I've seen code that uses that function to determine if a user-supplied string is a valid IP before passing it to a command line. At first glance, that seems fine, but some shell metacharacters are valid in the IPv6 zone ID.
`fe80::1%a;whoami>${PATH:0:1}tmp${PATH:0:1}pwned` is a valid IPv6 IP, and if you did `ping fe80::1%a;whoami>${PATH:0:1}tmp${PATH:0:1}pwned`, you'd have the output of `whoami` written to /tmp/pwned.
Obviously, people shouldn't writing code that puts user input into a shell call without the proper method of execution (ie, shell=False when using subprocess.Popen), but people often think "I validated it, it's fine" and then get popped because their validation wasn't as good as they thought it was.

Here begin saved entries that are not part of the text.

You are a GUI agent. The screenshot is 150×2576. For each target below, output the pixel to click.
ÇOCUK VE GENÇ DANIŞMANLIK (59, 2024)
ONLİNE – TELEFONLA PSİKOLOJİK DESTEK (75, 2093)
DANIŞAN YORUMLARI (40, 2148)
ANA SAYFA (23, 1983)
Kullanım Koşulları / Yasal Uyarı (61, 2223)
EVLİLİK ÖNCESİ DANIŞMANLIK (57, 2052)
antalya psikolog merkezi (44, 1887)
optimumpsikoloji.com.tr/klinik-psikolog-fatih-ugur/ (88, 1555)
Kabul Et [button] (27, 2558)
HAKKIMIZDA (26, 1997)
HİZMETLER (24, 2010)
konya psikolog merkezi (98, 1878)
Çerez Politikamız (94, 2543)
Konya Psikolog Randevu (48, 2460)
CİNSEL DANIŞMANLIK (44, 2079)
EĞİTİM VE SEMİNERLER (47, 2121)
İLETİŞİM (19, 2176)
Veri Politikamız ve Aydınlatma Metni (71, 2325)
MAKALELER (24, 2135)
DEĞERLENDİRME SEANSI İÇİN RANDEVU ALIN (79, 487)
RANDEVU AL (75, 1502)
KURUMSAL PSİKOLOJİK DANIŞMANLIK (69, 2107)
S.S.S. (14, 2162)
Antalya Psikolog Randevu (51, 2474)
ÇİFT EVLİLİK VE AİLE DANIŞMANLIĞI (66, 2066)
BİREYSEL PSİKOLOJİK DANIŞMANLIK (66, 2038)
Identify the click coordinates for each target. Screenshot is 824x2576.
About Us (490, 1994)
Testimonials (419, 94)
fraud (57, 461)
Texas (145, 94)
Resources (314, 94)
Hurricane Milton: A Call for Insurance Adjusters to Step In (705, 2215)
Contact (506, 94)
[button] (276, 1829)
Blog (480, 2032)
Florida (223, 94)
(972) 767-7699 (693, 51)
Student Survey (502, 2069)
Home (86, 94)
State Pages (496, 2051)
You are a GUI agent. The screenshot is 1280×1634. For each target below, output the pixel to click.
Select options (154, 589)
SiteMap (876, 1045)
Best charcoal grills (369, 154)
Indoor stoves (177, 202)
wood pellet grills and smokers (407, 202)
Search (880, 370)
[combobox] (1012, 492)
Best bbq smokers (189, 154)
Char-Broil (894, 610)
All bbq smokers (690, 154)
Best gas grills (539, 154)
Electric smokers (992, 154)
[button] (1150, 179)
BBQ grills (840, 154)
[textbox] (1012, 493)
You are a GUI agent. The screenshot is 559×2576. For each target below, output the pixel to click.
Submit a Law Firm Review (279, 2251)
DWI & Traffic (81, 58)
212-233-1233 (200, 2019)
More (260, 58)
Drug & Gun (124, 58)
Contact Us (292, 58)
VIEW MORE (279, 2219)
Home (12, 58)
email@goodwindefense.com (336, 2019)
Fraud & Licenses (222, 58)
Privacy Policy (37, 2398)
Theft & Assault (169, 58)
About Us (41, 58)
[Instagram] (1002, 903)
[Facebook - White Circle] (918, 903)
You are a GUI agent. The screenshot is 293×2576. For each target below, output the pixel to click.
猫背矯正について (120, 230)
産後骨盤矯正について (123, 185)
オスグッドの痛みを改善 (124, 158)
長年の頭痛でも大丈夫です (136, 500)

EDIT: In case it isn't clear, `${PATH:0:1}` is necessary in the attack payload because a `/` is invalid in a zone ID. `${PATH:0:1}` is a tricky way to get a `/` character by just grabbing the first character of your PATH environment variable.
It’s not exclusively an IPv6 feature: RFC 3927 defines link-local IPv4 addresses, to be assigned randomly from 169.254.0.0/16 after a bit of ceremony to detect collisions.
Ideally, you’d be able to connect a PC and a printer with an Ethernet cable, they would both (failing to find a better alternative) allocate a link-local address for themselves, and then the PC would use DNS-SD over mDNS to discover that the printer and show it to you. Similar story with PCs exporting their media files over the network, a—say—set-top box, and a switch they’re all plugged into.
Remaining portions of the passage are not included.